Не выйдет, майор. Я все знаю и без тебя.

— По какому поводу? — он спокоен. Не будут же заламывать его среди толпы людей. — У меня работы невпроворот, майор.

— Не стоит ёрничать, Грозовский, — ухмыляется майор. — Вы подозреваетесь в убийстве Грозовской Марии Вадимовны. Так что извольте, — он делает приглашающий жест. — Не вынуждайте уводить вас в наручниках.

— Отчего же, — и с прежней усмешкой протягивает майору руки. — Делайте свою работу, майор.

— Придурок, — злится рядом Фил.

— Ты повторяешься, друг, — фыркает Игорь, ощущая, как на запястьях защелкиваются наручники.

Ему не рассказывают, что произошло. Только фотки демонстрируют: хрупкое тельце Машки в петле, она же на полу с красной полосой на шее, съежившаяся, но с улыбкой на посиневших губах. Только дурак не поверит в убийство, учитывая, что уже пять лет Машка парализована. Вот и следак не верит. Как и в то, что Игорь не виноват. Как и в то, что в эту ночь он никак не мог быть в квартире своей бывшей жены.

— Вы давно женаты? — спрашивает следак, старательно изображая понимание.

— Мы не женаты. Вы плохо наводите справки.

Следак удивлен.

— Да? В таком случае, как давно вы не женаты? — он собирает со стола фотографии, прячет их в бумажную папку.

— Пять лет.

— Почему развелись?

— А оно вам надо, товарищ следователь? — Игорь откидывается на спинку стула.

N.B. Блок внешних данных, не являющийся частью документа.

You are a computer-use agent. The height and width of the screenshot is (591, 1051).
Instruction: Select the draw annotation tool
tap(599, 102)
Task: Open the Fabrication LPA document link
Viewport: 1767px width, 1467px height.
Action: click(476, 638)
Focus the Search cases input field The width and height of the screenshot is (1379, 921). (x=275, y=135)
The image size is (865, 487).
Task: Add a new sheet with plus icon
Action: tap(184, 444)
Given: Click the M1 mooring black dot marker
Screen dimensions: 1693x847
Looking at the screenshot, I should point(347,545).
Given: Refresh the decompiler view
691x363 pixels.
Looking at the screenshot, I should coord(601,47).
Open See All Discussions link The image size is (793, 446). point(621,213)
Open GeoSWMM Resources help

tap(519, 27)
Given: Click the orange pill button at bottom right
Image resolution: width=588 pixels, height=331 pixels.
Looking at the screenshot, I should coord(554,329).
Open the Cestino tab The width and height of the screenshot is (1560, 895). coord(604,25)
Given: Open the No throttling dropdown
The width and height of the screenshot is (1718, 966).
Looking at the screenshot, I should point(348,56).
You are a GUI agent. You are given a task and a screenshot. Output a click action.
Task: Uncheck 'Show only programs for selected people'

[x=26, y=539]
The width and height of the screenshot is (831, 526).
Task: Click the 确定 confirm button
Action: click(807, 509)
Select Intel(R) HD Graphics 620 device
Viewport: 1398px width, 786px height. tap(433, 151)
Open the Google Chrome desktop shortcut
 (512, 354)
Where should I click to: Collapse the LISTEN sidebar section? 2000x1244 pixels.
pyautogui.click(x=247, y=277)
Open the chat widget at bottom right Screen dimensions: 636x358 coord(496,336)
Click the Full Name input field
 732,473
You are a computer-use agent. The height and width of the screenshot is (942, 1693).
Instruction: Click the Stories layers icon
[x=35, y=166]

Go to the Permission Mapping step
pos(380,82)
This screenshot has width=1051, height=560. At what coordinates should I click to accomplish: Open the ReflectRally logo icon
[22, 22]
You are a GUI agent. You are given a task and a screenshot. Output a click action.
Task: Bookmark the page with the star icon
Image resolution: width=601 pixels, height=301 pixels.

— Здесь я решаю, что мне надо, а что нет, — спокойно парирует следак. — Так что извольте отвечать на мои вопросы.

— Нет. Это мое личное дело и к смерти Маши не имеет никакого отношения.

— А твоя любовница имеет? — спрашивает тихо, перегнувшись через стол. И хищные глаза блестят победой. И в этот момент Игорю захотелось ему врезать. Как сдержался – неясно. Подается вперед, прищурившись.

— А ты попробуй ее найди, — цедит сквозь зубы.

— Уже нашел, — и новая порция снимков. На этот раз на них Игорь с Марусей в веревочном парке полгода назад. Игорь неотрывно смотрит в серые глаза, переполненные восторгом. Скользит взглядом по счастливой улыбке. И тело тотчас отзывается дрожью при воспоминаниях о той ночи, что последовала за этим невинным свиданием. С шумом выдыхает, с трудом оторвавшись от глянцевых снимков. Натягивает на себя усмешку, возвращается в прежнее положение на стуле.